Un verano en San Bernardo, Gabriel está cavando un pozo sin ayuda de palitas ni baldes. Mientras sus hermanos juegan al tejo con la mamá, el papá está haciendo crucigramas.
Gabriel: Mirá pa! el pozo grandísimo que hice. (Entre risas) ¿Puedo enterrarlo a martin?
Padre: (Se levanta de la reposera) No creo que martincito te deje! Pero si seguís cavando hasta te vas a encontrar con un poco de agua.

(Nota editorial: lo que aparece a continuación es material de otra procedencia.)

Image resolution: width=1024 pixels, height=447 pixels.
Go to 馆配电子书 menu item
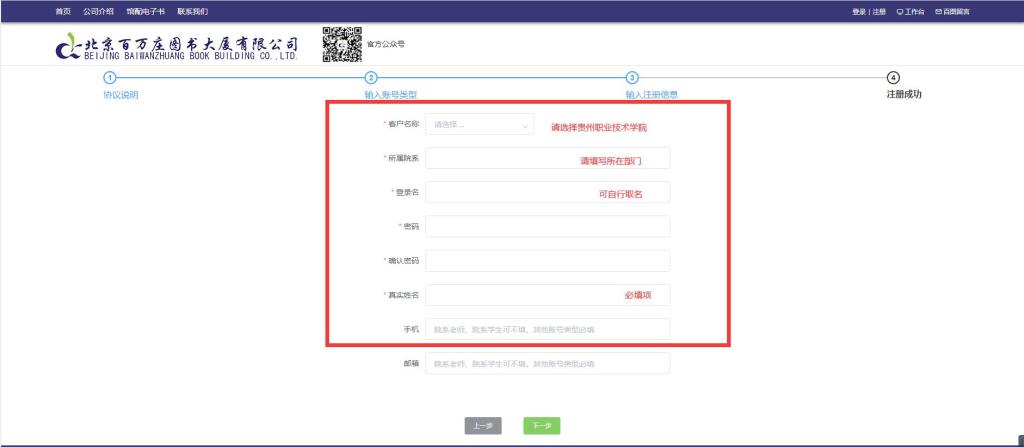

Gabriel: ¿Con agua? (No sale de su asombro)
Padre: Claro, debajo de la arena seca hay otras capas de arena más húmedas, es porque absorbieron agua!
Gabriel: Entonces, si yo empiezo a cavar mucho mucho ¿encuentro agua? (Confirmando su curiosidad)
Padre: Fijate en tu pozo como ya te empieza a costar sacar la arena y se te pega más en la ropa; es porque tiene agua.
Gabriel: Uno cava y encuentra un poquito de agua. ¿En serio?
Padre: En serio, gabi! (Sonrisa complice)
Gabriel: y pero entonces ¿cuánta gente tuvo que cavar para hacer el mar? ¿eh pá!?